Excerto citado
No entanto, apesar de a prática beneficiar os deputados das diversas bancadas, existem “os mais privilegiados”, sendo que o critério não é a cor partidária, mas antes a relação de amizade com quem decide as viagens.
“Há quem viaje quase todas as vezes em que há viagem para o grupo a que pertence.” Por exemplo, no grupo que trata do tema CPLP, há os que sempre estão lá. O mesmo acontece com os outros grupos”, esclarece.
VIAGENS SEM IMPACTO NA PRODUÇÃO…
Os deputados que falaram ao Valor Económico admitem que muitas das deslocações para mentores ao exterior acabam por ser “viagens turísticas”, apesar de serem consideradas viagens de serviço. “São verdadeiros seios.” Viaja-se muito a pretexto da troca de experiências, mas chega-se ao exterior, reúnem-se um dia, que é mais conversa, muitas das quais poderiam ser feitas com recursos às novas tecnologias, e os restantes dias são de verdadeiro turismo. Estas viagens são mais para benefícios financeiros, reforça um deputado da Unita, recorrendo à “fraca iniciativa legislativa” da Casa das Leis para sustentar a sua acusação. “Se estamos a ir trocar experiências, por que razão não produzimos mais?” Estas viagens deviam ter impacto na nossa produtividade, mas estamos, regra geral, dependentes das iniciativas do Executivo.” O deputado confessa ainda já ter se beneficiado das viagens, apesar de concordar que se trata de “brincar com o dinheiro do povo”.

Lista de tarefas
(a) Responda às perguntas sobre o texto das viagens dos deputados:
(i) Que critério distingue os deputados "mais privilegiados"?
(ii) Que grupo serve de exemplo de deputados que estão sempre nas viagens?
(iii) Segundo o deputado da Unita, de que estão os deputados, regra geral, dependentes?
(b) Prolongue o texto sobre as viagens dos deputados a partir do ponto em que ele termina.

Dados de entrada
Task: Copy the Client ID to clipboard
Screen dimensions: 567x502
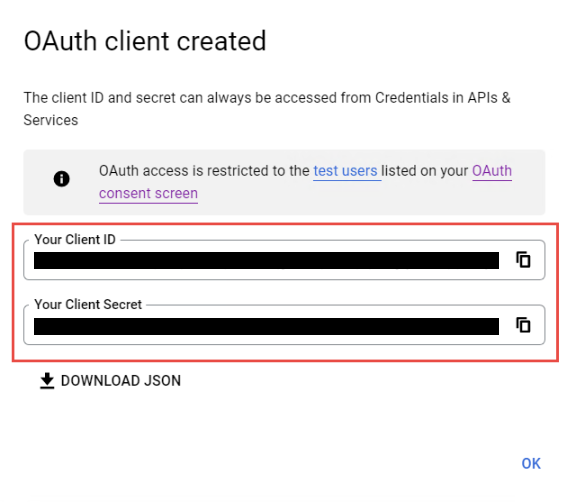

Respostas por ordem
(a)
(i) A relação de amizade com quem decide as viagens, e não a cor partidária.
(ii) O grupo que trata do tema CPLP.
(iii) Das iniciativas do Executivo.

(b)
Viagens internacionais versus viagens nacionais.
Se, por um lado, as viagens internacionais são um sonho de muitos deputados, tendo em conta os ganhos financeiros, as nacionais são evitadas devido ao valor baixo da ajuda de custo. São pouco mais de 33 mil kwanzas a diária, sendo que, no caso de viagens de carro, o combustível é da responsabilidade do deputado. “Por isso, realizam-se muito poucas comissões de trabalho da Assembleia Nacional nas províncias. Se se realizarem três ou quatro, por ano, é muito. Acontecem com mais regularidade viagens dos Grupos Parlamentares, mas comissões da Assembleia são raras, podem ficar atentos”, alerta outro deputado.
Fonte da secretária da Assembleia Nacional considera, entre tanto, “falsas” as acusações. “Há normas que estipulam os valores para deslocações em serviço, dentro e fora do país”, respondeu, sem, no entanto, precisar quanto os deputados recebem de fato em ajudas de custo para as viagens internacionais. Já em relação às viagens internas, a fonte da administração do parlamento admite que o valor está desajustado, mas garante que “nunca nenhum deputado ficou sem fazer uma missão por essa razão”.
SEGURO DE SAÚDE LEVANTA SUSPEITAS
Depois de vários anos sem seguro de saúde, os deputados foram, este ano, brindados com esse benefício como resultado de um contrato com a Viva Seguros. Entretanto, alguns deputados questionam a razão da decisão, “quando o modelo anterior sempre funcionou e, mais, muitos dos deputados nem gostam de fazer tratamento no país, preferem sair mesmo por meios próprios”. Os deputados questionam o processo para a escolha da seguradora, uma vez que “nenhum deputado ou funcionário da Assembleia Nacional” se apercebeu de qualquer concurso público para a seleção da seguradora. A fonte da secretária da AN garante, no entanto, que “houve concurso”, tendo sido tudo explicado. “O mundo moderno funciona assim”, insiste.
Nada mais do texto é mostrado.